August 21, 2007
Parents Abuse Infant: Putnam Couple Get Jail After Baby Suffers Fractured Bones
By Brian Evans, The Lima News, Ohio
Aug. 21--OTTAWA -- Sometimes, little infant "Jane Doe" cried for 24 to 48 hours and when her parents tried to move her or pick her up, she screamed violently for hours.Physicians later discovered the 3-month-old girl suffered 10 fractures to bones throughout her body.
The Putnam County Prosecutor's Office last week concluded what many consider one of the worst infant-abuse cases in the county in recent years.
Heather Hitchcock, 20, of Continental, was sentenced in Putnam County Common Pleas Court on Friday to three years in prison for her involvement in the abuse of her daughter.
Assistant Prosecutor Todd Schroeder said the girl's father, Brian Earles Jr., 22, of Continental, was previously sentenced to four years in prison. Prosecutors said Earles was largely responsible for inflicting the injuries.
Schroeder said the couple were convicted for child endangering, a felony of the third degree. Court records refer to the girl as "Jane Doe" and officials refused to release her name. She is in foster care in the area, where she has not suffered any additional fractures.
Schroeder said the couple lived together at their parents' houses in Continental. The girl was born April 26, 2006, and abuse was first discovered Aug. 9, 2006.
Hitchcock told prosecutors she found the girl crying loudly at about 7 a.m. that day and her arm was swelling. By noon, the girl was still crying, at times screaming, her arm was worse and Hitchcock's mother advised them to take the girl to the hospital.
Schroeder said the mother took the girl to a local ambulatory care center at 6 p.m., and from there she was sent to St. Rita's Medical Center in Lima.
Physicians at St. Rita's found the girl had a bone fracture in her upper arm. The X-ray also revealed two additional fractures in her right forearm, both in healing stages.

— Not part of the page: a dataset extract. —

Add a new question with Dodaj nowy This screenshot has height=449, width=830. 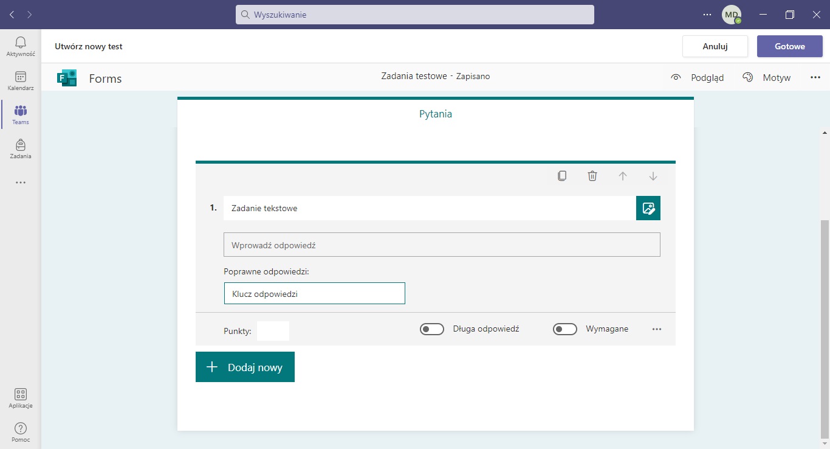(245, 367)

From there, the girl was flown by helicopter to St. Vincent Mercy Medical Center in Toledo where she underwent emergency surgery to save her arm. Her parents, Schroeder said, stayed behind.
The surgery went well, Schroeder said, however physicians at St. Vincent's suspected child abuse and ordered a full body scan.

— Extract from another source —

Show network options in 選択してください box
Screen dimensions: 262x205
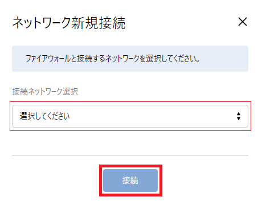pos(130,116)
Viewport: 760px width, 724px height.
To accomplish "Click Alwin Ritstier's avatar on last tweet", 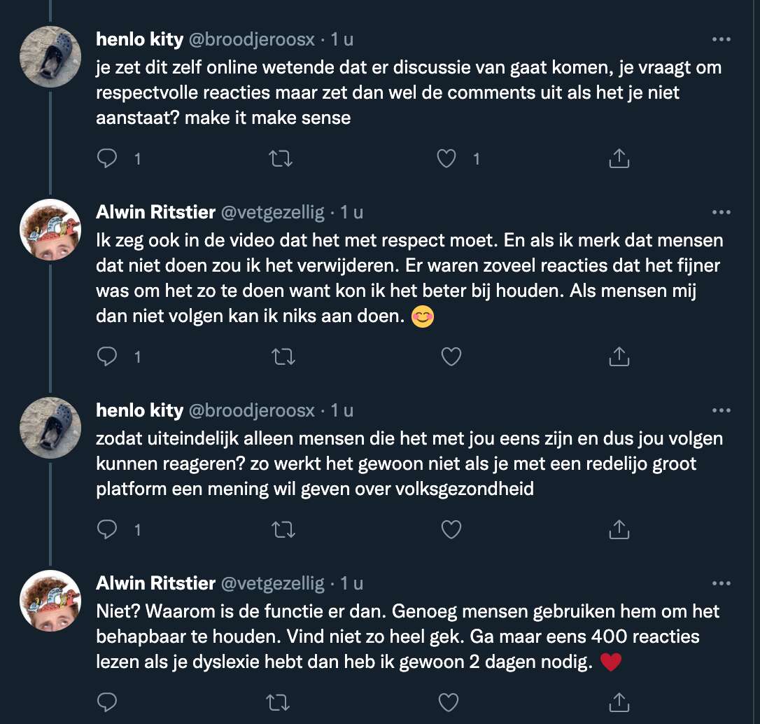I will [x=50, y=600].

The scan revealed seven additional fractures -- in her ribs, legs, arms and collarbone -- in different stages of healing.
Physicians said the girl was healthy and had no medical conditions that would make her susceptible to such injuries.
The girl was immediately removed from the parents' custody and they were charged. Prosecutors said both parents were unemployed and addicted to a narcotic pain medication.
"Both parents denied responsibility and knowledge," Schroeder said. "Ultimately, the mother admitted the father shook the child violently over a long period of time because she was crying. When he shook her, it went from crying to screaming violently. ... My hope is, if anyone experiences or witnesses a similar situation, with another family, they'll take immediate steps to report it, to prevent something like this from happening again."